Wednesday, November 16, 2011

Death By PowerPoint

One of the major reasons that I was not keen on working at another headquarters command was pounded home to me tonight.  I sat through a 1 1/2-hour meeting whose sole purpose was to fine-tune the PowerPoint slides that will be given to a general tomorrow night.

You read that right.  We had 17 people (not counting me) in a conference room.  All but four were military officers, most of them at the Lieutenant Colonel level, meaning around 15-22 years experience.  That's a lot of horsepower, especially when you remember that other lieutenant colonels not far from here are leading thousands of soldiers into combat at this very moment.  But instead of combat, these guys were focused on briefing slides.  Over forty slides, none of which were legible from more than five feet away.  Each one had two logos, one title, multiple boxes, arrows, color codes, bullet points, 4-point font, and enough words to fill a Danielle Steele novel.  I could read the titles and maybe a headline or two over the bullet points, but that was it.  Even if you could read the fine print, it would take you half an hour to figure out what the slide was supposed to tell you, because it was so full of acronyms, compressed phrases, and Afghan-specific jargon.

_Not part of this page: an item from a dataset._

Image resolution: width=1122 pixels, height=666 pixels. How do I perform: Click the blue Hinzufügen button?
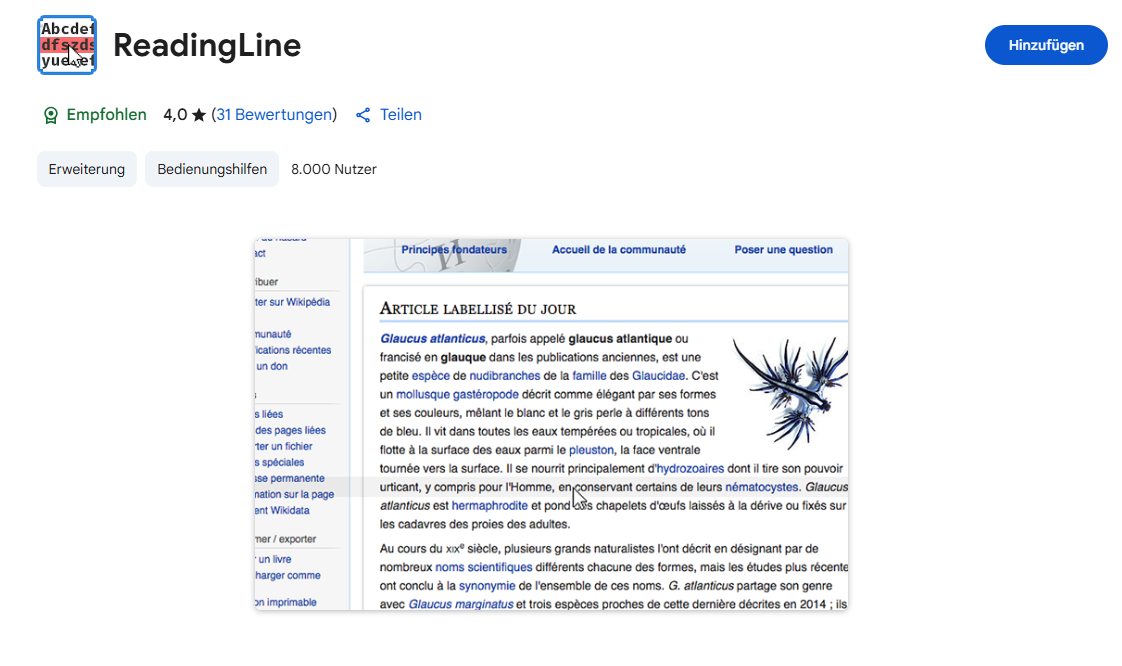(1046, 44)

I know the general that this briefing is intended for.  He's the kind of guy who loves to dig down into a topic, ask lots of questions about details, find the obscure little byways of an idea, and gnaw at it until there's no life left at all ... in either the subject or the audience.  And what's really scary is that these guys tonight are giving him a huge variety of topics to play with.  It'll take him six or eight hours to go through them all.  And he'd have a ball doing it, too.  Non-stop.

Not me.  I'm afraid I'm going to be tied up in another meeting tomorrow night.  Even if I have to make one up.

PowerPoint has been the bane of military operations for many years.  There was a great article in the NY Times a year or so ago that addressed it.  I used PowerPoint back in my own military career, but it was nowhere near as all-encompassing, nor as crammed full of data, as these presentations are.

I may be an 82nd "Chairborne", but I'm not a PowerPoint Ranger.  I'd rather pull out my toenails with a rusty pair of pliers than sit through tomorrow night's briefing.

2 comments:

  1. Anonymous4:50 PM

    Why can't these folks get it through threir thick heads that slides are briefing POINTS to jog the memory. The entire King James Bible does not go on each slide! And if the briefers know their audience (in this case, the detailed oriented general), they should do everything they can to head off his many, many questions. Anticipate...short and sweet!